Wednesday, January 25, 2006

problems problems

Life is a bit fraught here at the moment, but it'll be ok. I just need to be strong and firm without losing the very essence that is me.
However, it still bugs me that I need support from people and my reaction when it's not forthcoming is so gut wrenching. That's when I think I don't need friends. I'm better on my own then no one can upset me.
I know I have numerous issues for a counsellor and when I finally get some I'll be a better person.
Last night was awful.
I got home from work at 3.30, got back in the car at 4.15 drove through the traffic to rainbows. Got back home at 6.30 then left to pick up Abby at 7.30 pm.
I found the Caribbean restaurant ok, but was on a one way system, so I carried on with the traffic and thought I knew where I was going. After 15 minutes of driving we arrived back at the restaurant. We'd done a huge complex circle.
So I took another road, and ended up back on the one way system going the wrong way yet again. Finally I turned round in a garage and was heading the right way. But by taking the temple meads bypass route I was in big trouble. It was closed and I was forced onto the M32 heading out to London.
After a while I did some illegal U turn, came back down the M32 and got stuck behind two huge diggers which blocked the road and forced me to take the same road back towards the restaurant. By this time I was crying.
Abby felt awful for asking me to pick her up and I was beside myself. It took 45 minutes to drive home.
I guess it ruined her fun night, what a horrid mother.
I'm a bit flat today. Don't worry you guys, I'll be ok. Maybe I need some Sun.
Everywhere around here seems drab and sad and I find it hard to see anything in the next few months that's not sad or final.
Danz said that on her way back from school yesterday there was a huge crowd at the local shops. Hundreds of people and ambulances and cars. I thought there'd been some sort of major accident but it turns out Holby City filmed there.
Fame!
This morning the kids are still fuming with watching Celebrity Big Brother last night. They hate George Galloway Pete Burns and Dennis Rodman with passion. Last nights argument left Abby in tears. Nasty television and if that stupid, self centred evil, snake eyed politician thinks this will have endeared him to the younger voter he is very sadly mistaken.
Anyways it's Another day..... I'm meant to be at the Vets with Taylor, but he has this 6th sense and done a runner. Every other day he's been curled up on my bed... Today? Gone.
Oh to be a cat.

5 comments:

Donna said...

It was awful watching those 3 arseholes tearing into people and not being able to do anything about it. I was furious too. Why don't the other housemates intervene? I think this programme has clearly shown how the vast majority of 'celebs' will just trample everyone on their way to the top. I hope George Galloway loses all support he had before he went in the house.

Donna xxx

Trinity said...

I am the sort of person who finds it impossible to sit by and watch others hurt or picked on. I would have HAD to do something about it. At least little Preston tried, he has some guts. Bless him.
GG is a vile snake, ugly inside and out. I hope the roof lifts off with the boo's he gets when he goes tonight... and that vile Dennis Rodman, nasty piece of work, but it's Pete Burns I'd love to see shamed and blamed and told just what a nasty man he is.

Jude said...

Stop being hard on yourself Trinno you are doing the job of two parents.

Anonymous said...

stupid, self centred evil, snake eyed politician????

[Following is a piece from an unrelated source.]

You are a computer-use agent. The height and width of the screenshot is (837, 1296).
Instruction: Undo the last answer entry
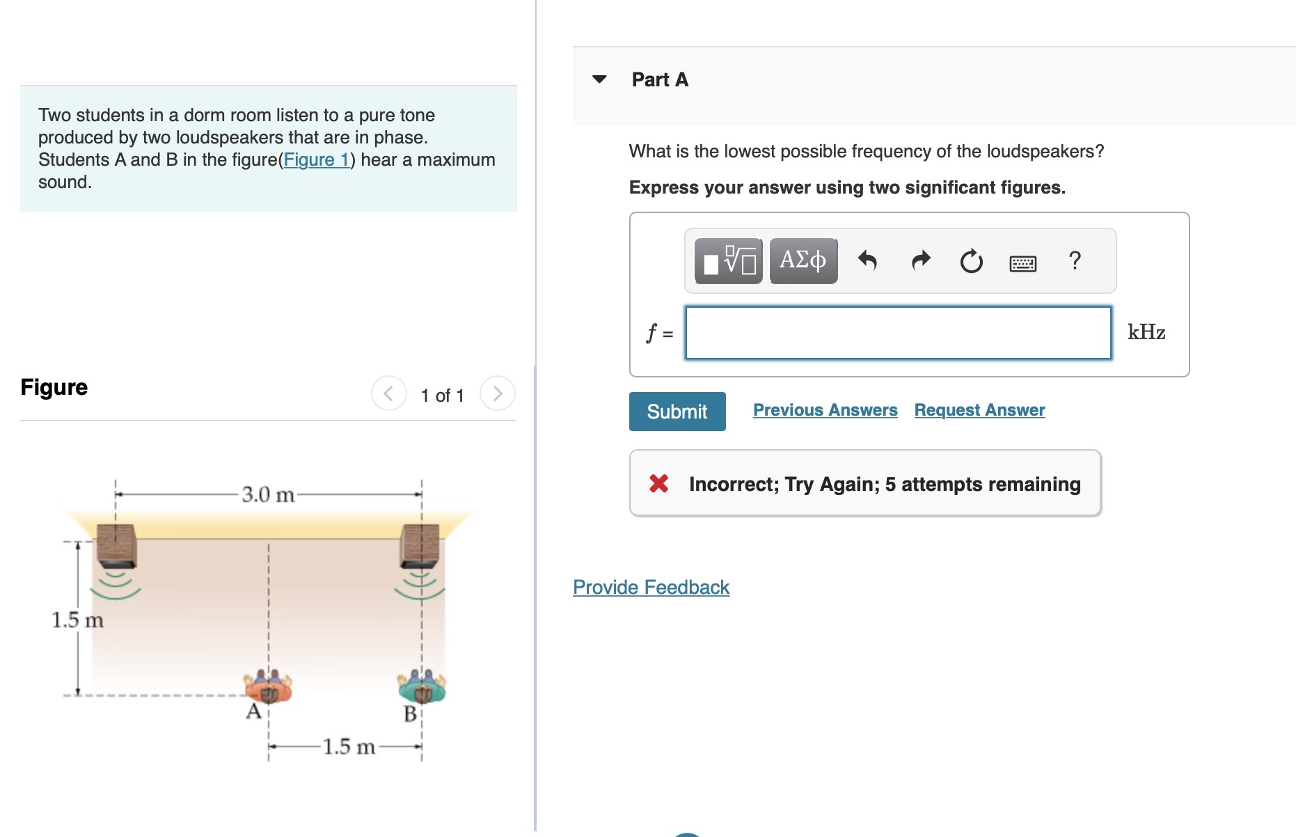pyautogui.click(x=867, y=260)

Never watch that crap so don't know for sure, but it seems amazing that Tony Blair would have the time to get involved in something like that.

Anonymous said...

Trin. You are a marvel. Ditto Jude's words and the point here is... you did keep going round. I'd have parked, said sod it and walked the mysterious bermuda triangle bit.

As to BB. Don't normally watch, wife does. I started watching and must say I thought Burns was ok... until he showed his colours. GG is an arrogant, selfish man who bristles when he's rumbled. Barrymore is batty but ok, Dennis who? Oh yeah, nasty sh*t aint he.

Chantelle has to win. Not just because she's cutely naive, not just because she's being treated so badly but because it highlights how tired and frustrated the world is becoming with celebrity.
Sorry to go on. Just feel strongly about this one. I may even vote.